Le altre puntate qui:
http://tonyface.blogspot.it/search/label/Dark%20side%20of%20the%20sun
Di origini tedesche, native americane, africane, PAT SMEAR è arrivato ai vertici dello stardom affiancando nomi come Nirvana e Foo Fighters come chitarrista ritmico.
Anche se l'impronta più significativa è probabilmente la prima, con quel "GI" con cui i GERMS del compianto Darby Crash nell'ottobre del 1979 scrissero uno degli album punk (prodotto da Joan Jett) più importanti della storia.
Sciolta la band dopo la prematura scomparsa del vocalist Pat si dedica ad un paio di album solisti, a varie collaborazioni, e nel 1981 al nuovo progetto dark punk dei 45 GRAVE con l'ex Germs Don Bolles.
Viene inaspettatamente convocato da Kurt Cobain nel 1993 a fare la ritmica con i NIRVANA con cui incide il famoso (e bellissimo) "Unplugged in New York" prima che la morte di Cobain metta fine all'esperienza.

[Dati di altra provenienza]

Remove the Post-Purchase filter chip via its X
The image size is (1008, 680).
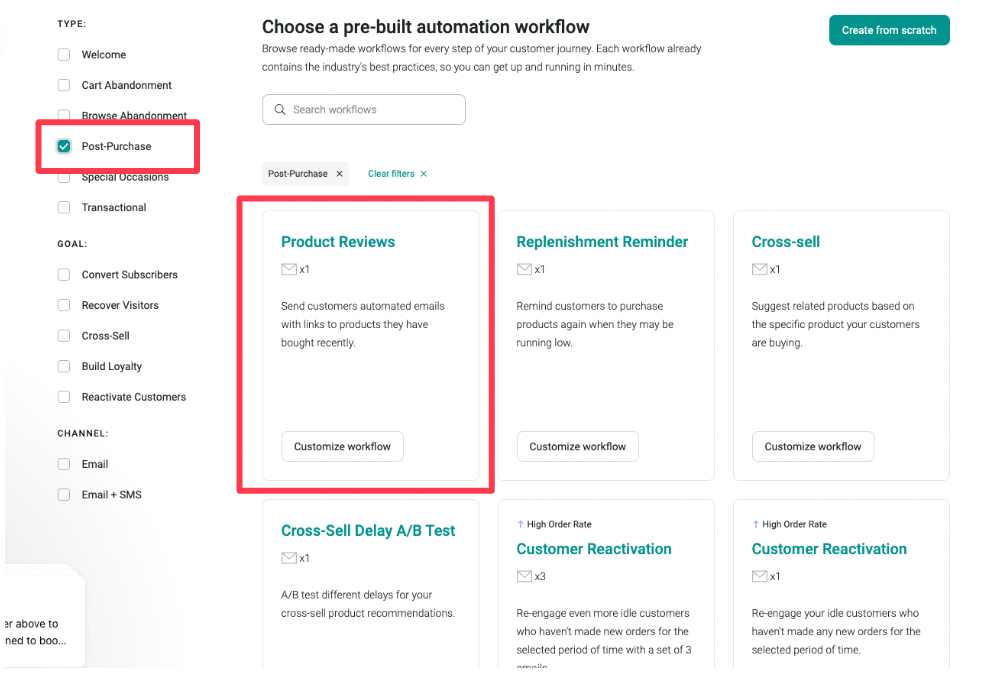339,173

Dave Grohl lo vuole con sè nella nuova formazione dei FOO FIGHTERS con cui condivide i primi anni per poi lasciarli per un lungo periodo (durante i quali riforma, malamente, i Germs con l'attore Shane West, che impersonava Darby Crash nel fil a loro dedicato, alla voce...).

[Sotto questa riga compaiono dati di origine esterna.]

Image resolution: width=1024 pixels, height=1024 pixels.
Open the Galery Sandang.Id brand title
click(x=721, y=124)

Torna stabilmente con Dave e la band nel 2005 (trovandosi a suonare anche con Paul McCartney tra i tanti altri...).
Chitarrista solido, grande ritmica, sempre discreta e al servizio dei leader, presenza scenica modesta ma sempre riconoscibile.
"Quando suonavo con i Germs non avevo una chitarra. Me la facevo prestare dagli altri gruppi ad ogni concerto, quello che trovavo andava bene...."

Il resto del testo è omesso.